GET /batch/files/download/{token}
Example requests
curl -X GET -H ‘x-api-key: (api_key)’ https://api.lightboxre.com/v1/batch/files/download/3b4ca555-4d64-46a3-b08b-2d088682f78c
https://api.lightboxre.com/v1/batch/files/download/3b4ca555-4d64-46a3-b08b-2d088682f78c
Parameters
Parameter | Type | Description | Usage |
---|---|---|---|
token | path | Job/Process token | required |
Response
Media type: application/json
{
"$ref": "string",
"signedUrl": {
"expiry": "60 minutes",
"token": "3b4ca2ae-4d64-46a3-b08b-2d088682f78c",
"url": "https://foo.amazonaws.com/uat/files/5555555-4d64-46a3-b08b-2d088682f78c/filename.csv?X-Amz-Algorithm=AWS4-5555555SHA256&X-Amz-Credential=555555555PFKBAAUEOSV3%2F20240731%2Fus-east-1%2Fs3%2Faws4_request&X-Amz-Date=20240731T181736Z&X-Amz-Expires=3600&X-Amz-SignedHeaders=host&x-id=PutObject&X-Amz-Signature=55555555555c8f7d61848317ba3a80863eb3d2310c74467edad295928"
}
Field | Description |
---|---|
$ref | URL reference back to this call |
signedUrl.expiry | Expire date of this signed URL. After the expire time this URL becomes invalid. |
signedUrl.token | Job token. This token is used to reference this process or job to get job status, clean up files, cancel a job, or retrieve a download link. |
signedUrl.url | Pre signed URL |
Clean up files
This endpoint provides the means to remove data related to a job from the system.

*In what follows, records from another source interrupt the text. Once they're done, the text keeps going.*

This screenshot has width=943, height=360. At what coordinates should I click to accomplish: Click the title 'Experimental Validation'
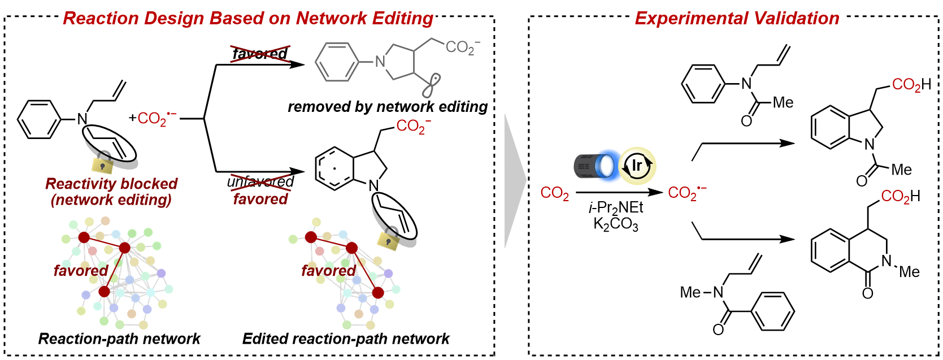737,18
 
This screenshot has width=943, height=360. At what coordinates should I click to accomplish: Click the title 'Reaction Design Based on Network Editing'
248,18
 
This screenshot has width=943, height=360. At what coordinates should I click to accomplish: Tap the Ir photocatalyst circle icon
637,166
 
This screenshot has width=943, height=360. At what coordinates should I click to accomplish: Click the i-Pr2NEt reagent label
616,207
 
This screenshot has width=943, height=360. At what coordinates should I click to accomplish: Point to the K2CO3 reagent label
616,224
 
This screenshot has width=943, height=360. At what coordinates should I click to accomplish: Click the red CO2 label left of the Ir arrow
554,193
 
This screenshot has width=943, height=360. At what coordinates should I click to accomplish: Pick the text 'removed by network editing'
388,107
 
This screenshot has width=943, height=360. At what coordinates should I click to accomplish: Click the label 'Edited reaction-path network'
345,339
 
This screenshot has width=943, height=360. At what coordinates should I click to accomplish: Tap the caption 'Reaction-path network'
119,339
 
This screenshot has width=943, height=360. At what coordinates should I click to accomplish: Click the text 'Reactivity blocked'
111,184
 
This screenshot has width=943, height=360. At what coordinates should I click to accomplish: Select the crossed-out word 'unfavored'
260,182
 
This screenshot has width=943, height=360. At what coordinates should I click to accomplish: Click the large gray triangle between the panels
514,181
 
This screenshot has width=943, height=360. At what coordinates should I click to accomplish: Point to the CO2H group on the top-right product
911,85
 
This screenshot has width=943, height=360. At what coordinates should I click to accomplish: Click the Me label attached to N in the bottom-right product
909,272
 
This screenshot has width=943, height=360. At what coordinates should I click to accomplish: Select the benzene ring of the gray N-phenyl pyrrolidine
337,62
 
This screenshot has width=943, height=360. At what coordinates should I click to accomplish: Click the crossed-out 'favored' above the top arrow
260,54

DELETE /batch/files/{token}
Allows direct removal of the files, input, and output associated with the Batch Processing Job.
Example requests
curl -X DELETE -H ‘x-api-key: (api_key)’ https://api.lightboxre.com/v1/batch/files/3b4ca555-4d64-46a3-b08b-2d088682f78c
https://api.lightboxre.com/v1/batch/files/3b4ca555-4d64-46a3-b08b-2d088682f78c
Parameters
Parameter | Type | Description | Usage |
---|---|---|---|
token | path | Job/Process token | required |
Response
HTTP Code 202, Accepted, No Content returned, This status is returned if the job is currently running. The system will first cancel the job then remove the files.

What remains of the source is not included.